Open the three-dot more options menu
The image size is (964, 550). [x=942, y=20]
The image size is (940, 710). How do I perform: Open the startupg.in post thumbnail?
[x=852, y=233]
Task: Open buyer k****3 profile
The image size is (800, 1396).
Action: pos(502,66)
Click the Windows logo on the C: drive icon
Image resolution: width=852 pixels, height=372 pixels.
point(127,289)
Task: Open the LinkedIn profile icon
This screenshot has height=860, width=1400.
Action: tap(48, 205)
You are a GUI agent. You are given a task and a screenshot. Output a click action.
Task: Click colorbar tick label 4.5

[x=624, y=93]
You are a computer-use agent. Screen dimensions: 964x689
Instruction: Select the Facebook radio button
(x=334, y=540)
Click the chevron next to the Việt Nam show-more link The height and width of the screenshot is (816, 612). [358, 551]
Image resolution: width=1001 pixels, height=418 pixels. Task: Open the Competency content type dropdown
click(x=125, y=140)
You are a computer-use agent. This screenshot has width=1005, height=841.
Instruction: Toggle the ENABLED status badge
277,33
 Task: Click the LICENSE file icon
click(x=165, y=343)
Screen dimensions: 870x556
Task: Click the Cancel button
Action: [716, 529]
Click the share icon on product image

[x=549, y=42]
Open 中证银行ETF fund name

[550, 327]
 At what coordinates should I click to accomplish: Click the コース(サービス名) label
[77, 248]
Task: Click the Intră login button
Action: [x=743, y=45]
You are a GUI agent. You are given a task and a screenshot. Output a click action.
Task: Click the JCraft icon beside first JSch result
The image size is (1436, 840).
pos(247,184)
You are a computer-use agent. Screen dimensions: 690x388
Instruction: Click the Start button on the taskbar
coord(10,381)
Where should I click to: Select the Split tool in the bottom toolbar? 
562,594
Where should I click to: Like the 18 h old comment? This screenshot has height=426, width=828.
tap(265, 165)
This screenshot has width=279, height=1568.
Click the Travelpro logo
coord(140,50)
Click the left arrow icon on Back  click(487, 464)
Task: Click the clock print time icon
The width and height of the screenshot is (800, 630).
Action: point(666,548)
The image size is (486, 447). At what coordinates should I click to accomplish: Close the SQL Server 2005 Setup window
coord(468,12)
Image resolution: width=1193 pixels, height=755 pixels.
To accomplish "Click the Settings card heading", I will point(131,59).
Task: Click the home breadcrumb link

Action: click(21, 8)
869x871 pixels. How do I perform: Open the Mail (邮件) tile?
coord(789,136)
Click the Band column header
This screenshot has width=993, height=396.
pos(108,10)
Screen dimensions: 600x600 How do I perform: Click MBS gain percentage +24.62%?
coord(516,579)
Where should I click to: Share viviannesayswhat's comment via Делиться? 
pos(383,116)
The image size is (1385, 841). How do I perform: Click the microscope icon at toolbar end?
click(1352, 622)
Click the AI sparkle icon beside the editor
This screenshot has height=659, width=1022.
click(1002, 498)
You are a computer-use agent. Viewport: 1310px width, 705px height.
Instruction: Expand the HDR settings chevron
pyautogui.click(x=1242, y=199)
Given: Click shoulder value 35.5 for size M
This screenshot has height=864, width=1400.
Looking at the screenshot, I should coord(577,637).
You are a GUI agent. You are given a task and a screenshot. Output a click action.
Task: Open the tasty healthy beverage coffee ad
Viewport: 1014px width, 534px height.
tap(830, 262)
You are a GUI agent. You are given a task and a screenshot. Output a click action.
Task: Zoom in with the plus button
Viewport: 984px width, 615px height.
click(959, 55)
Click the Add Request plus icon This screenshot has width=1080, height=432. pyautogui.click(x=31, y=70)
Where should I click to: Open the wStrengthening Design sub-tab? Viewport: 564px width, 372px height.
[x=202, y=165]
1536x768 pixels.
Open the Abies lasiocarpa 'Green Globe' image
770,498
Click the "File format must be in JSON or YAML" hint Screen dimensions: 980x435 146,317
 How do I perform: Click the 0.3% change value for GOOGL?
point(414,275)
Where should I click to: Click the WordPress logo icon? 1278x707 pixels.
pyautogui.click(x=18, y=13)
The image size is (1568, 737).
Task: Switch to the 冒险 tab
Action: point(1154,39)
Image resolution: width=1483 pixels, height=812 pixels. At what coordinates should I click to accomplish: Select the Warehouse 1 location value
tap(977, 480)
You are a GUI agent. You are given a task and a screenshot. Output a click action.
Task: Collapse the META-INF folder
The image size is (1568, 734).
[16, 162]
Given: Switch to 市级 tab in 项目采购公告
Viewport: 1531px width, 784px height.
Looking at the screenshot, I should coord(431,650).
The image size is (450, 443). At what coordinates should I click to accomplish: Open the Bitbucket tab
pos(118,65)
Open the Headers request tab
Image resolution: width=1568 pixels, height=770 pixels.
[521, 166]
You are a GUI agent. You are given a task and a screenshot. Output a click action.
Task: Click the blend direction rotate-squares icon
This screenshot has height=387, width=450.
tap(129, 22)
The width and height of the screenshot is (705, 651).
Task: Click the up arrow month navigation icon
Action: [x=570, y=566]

| What you should do |
Would you output every line of the listing exactly as given?

| Exercise response |
Open the three-dot more options menu
The image size is (964, 550). [x=942, y=20]
The image size is (940, 710). How do I perform: Open the startupg.in post thumbnail?
[x=852, y=233]
Task: Open buyer k****3 profile
The image size is (800, 1396).
Action: pos(502,66)
Click the Windows logo on the C: drive icon
Image resolution: width=852 pixels, height=372 pixels.
point(127,289)
Task: Open the LinkedIn profile icon
This screenshot has height=860, width=1400.
Action: tap(48, 205)
You are a GUI agent. You are given a task and a screenshot. Output a click action.
Task: Click colorbar tick label 4.5

[x=624, y=93]
You are a computer-use agent. Screen dimensions: 964x689
Instruction: Select the Facebook radio button
(x=334, y=540)
Click the chevron next to the Việt Nam show-more link The height and width of the screenshot is (816, 612). [358, 551]
Image resolution: width=1001 pixels, height=418 pixels. Task: Open the Competency content type dropdown
click(x=125, y=140)
You are a computer-use agent. This screenshot has width=1005, height=841.
Instruction: Toggle the ENABLED status badge
277,33
 Task: Click the LICENSE file icon
click(x=165, y=343)
Screen dimensions: 870x556
Task: Click the Cancel button
Action: [716, 529]
Click the share icon on product image

[x=549, y=42]
Open 中证银行ETF fund name

[550, 327]
 At what coordinates should I click to accomplish: Click the コース(サービス名) label
[77, 248]
Task: Click the Intră login button
Action: [x=743, y=45]
You are a GUI agent. You are given a task and a screenshot. Output a click action.
Task: Click the JCraft icon beside first JSch result
The image size is (1436, 840).
pos(247,184)
You are a computer-use agent. Screen dimensions: 690x388
Instruction: Click the Start button on the taskbar
coord(10,381)
Where should I click to: Select the Split tool in the bottom toolbar? 
562,594
Where should I click to: Like the 18 h old comment? This screenshot has height=426, width=828.
tap(265, 165)
This screenshot has width=279, height=1568.
Click the Travelpro logo
coord(140,50)
Click the left arrow icon on Back  click(487, 464)
Task: Click the clock print time icon
The width and height of the screenshot is (800, 630).
Action: point(666,548)
The image size is (486, 447). At what coordinates should I click to accomplish: Close the SQL Server 2005 Setup window
coord(468,12)
Image resolution: width=1193 pixels, height=755 pixels.
To accomplish "Click the Settings card heading", I will point(131,59).
Task: Click the home breadcrumb link

Action: click(21, 8)
869x871 pixels. How do I perform: Open the Mail (邮件) tile?
coord(789,136)
Click the Band column header
This screenshot has width=993, height=396.
pos(108,10)
Screen dimensions: 600x600 How do I perform: Click MBS gain percentage +24.62%?
coord(516,579)
Where should I click to: Share viviannesayswhat's comment via Делиться? 
pos(383,116)
The image size is (1385, 841). How do I perform: Click the microscope icon at toolbar end?
click(1352, 622)
Click the AI sparkle icon beside the editor
This screenshot has height=659, width=1022.
click(1002, 498)
You are a computer-use agent. Viewport: 1310px width, 705px height.
Instruction: Expand the HDR settings chevron
pyautogui.click(x=1242, y=199)
Given: Click shoulder value 35.5 for size M
This screenshot has height=864, width=1400.
Looking at the screenshot, I should coord(577,637).
You are a GUI agent. You are given a task and a screenshot. Output a click action.
Task: Open the tasty healthy beverage coffee ad
Viewport: 1014px width, 534px height.
tap(830, 262)
You are a GUI agent. You are given a task and a screenshot. Output a click action.
Task: Zoom in with the plus button
Viewport: 984px width, 615px height.
click(959, 55)
Click the Add Request plus icon This screenshot has width=1080, height=432. pyautogui.click(x=31, y=70)
Where should I click to: Open the wStrengthening Design sub-tab? Viewport: 564px width, 372px height.
[x=202, y=165]
1536x768 pixels.
Open the Abies lasiocarpa 'Green Globe' image
770,498
Click the "File format must be in JSON or YAML" hint Screen dimensions: 980x435 146,317
 How do I perform: Click the 0.3% change value for GOOGL?
point(414,275)
Where should I click to: Click the WordPress logo icon? 1278x707 pixels.
pyautogui.click(x=18, y=13)
The image size is (1568, 737).
Task: Switch to the 冒险 tab
Action: point(1154,39)
Image resolution: width=1483 pixels, height=812 pixels. At what coordinates should I click to accomplish: Select the Warehouse 1 location value
tap(977, 480)
You are a GUI agent. You are given a task and a screenshot. Output a click action.
Task: Collapse the META-INF folder
The image size is (1568, 734).
[16, 162]
Given: Switch to 市级 tab in 项目采购公告
Viewport: 1531px width, 784px height.
Looking at the screenshot, I should coord(431,650).
The image size is (450, 443). At what coordinates should I click to accomplish: Open the Bitbucket tab
pos(118,65)
Open the Headers request tab
Image resolution: width=1568 pixels, height=770 pixels.
[521, 166]
You are a GUI agent. You are given a task and a screenshot. Output a click action.
Task: Click the blend direction rotate-squares icon
This screenshot has height=387, width=450.
tap(129, 22)
The width and height of the screenshot is (705, 651).
Task: Click the up arrow month navigation icon
Action: [x=570, y=566]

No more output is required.